In accordance with this Court's March 1997 Order, on April 21, 1997, BTC served upon plaintiffs and this Court a "Calculation of Expenses." (Bonnie & Co. Fashions, Inc. v. Bankers Trust Co., 91 Civ. 0341 ("BTC's Calculation of Expenses") (Apr. 21, 1997).) BTC's Calculation of Expenses contains two separate expense calculations. BTC's first calculation, titled "Summary I," totals $ 433,739.30 and reflects "all of the legal fees and disbursements incurred and paid by the Bank in connection with this matter from August 1990 to May 15, 1995." Id. at 1. BTC's "Summary II" amounts to $ 183,672.00 and reflects "those [expenses] attributable to the prosecution of [BTC's] counterclaims" for Bonnie & Co.'s factor account debit. Id. The parties have each fully briefed the issue of how much of Boerer's $ 1,000,000 collateral BTC may retain in payment for its expenses of collection. See (Defendant's Memorandum Of Law In Support Of Its Calculation Of Expenses, Bonnie & Co. Fashions, Inc. v. Bankers Trust Co., 91 Civ. 0341 ("BTC Memo") (May 5, 1997)); Plaintiff's Memorandum Of Law In Opposition To Bankers Trust's Calculation Of Expenses, Bonnie & Co. Fashions, Inc. v. Bankers Trust Co., 91 Civ. 0341 ("Pltf. Memo") (May 5, 1997)); (Defendant's Memorandum Of Law In Reply to Plaintiffs' Objections To Its Calculation of Expenses, Bonnie & Co. Fashions, Inc. v. Bankers Trust Co., 91 Civ. 0341 ("BTC Reply Memo") (May 12, 1997)); (Plaintiffs' Reply Memo Of Law In Opposition To Bankers Trust's Calculation of Expenses, Bonnie & Co. Fashions, Inc. v. Bankers Trust Co., 91 Civ. 0341 ("Pltf. Reply Memo") (May 12, 1997)). It is that issue which this Court must resolve in the instant Opinion.

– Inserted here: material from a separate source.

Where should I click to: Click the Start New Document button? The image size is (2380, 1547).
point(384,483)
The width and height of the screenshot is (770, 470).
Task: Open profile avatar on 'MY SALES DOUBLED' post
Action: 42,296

Before determining amount of collection expenses which BTC may withhold from Boerer's collateral, this Court notes that on June 3, 1997, this Court received a copy of a letter from the United States Marshals Service to counsel for BTC. (Letter from Elizabeth Baskerville, Administrative Support Assistant for the United States Marshals Service, to Joseph A. Vogel, Esq. (the "Marshals Letter") (June 3, 1997).) In that letter, the Marshals Service informs BTC that "pursuant to the attached copy of Writ of Execution, [it is] herewith levying on all the right, title interest which the said, Bonnie & Co. Fashion Inc. d/b/a/ Bonnie & Company, judgment debtor, has in any funds, property or assets you may be holding in your possession to the amount of $ 194,092.60 to satisfy the judgment of $ 194,048.88, and Marshals fees in the amount of $ 43.72." Id.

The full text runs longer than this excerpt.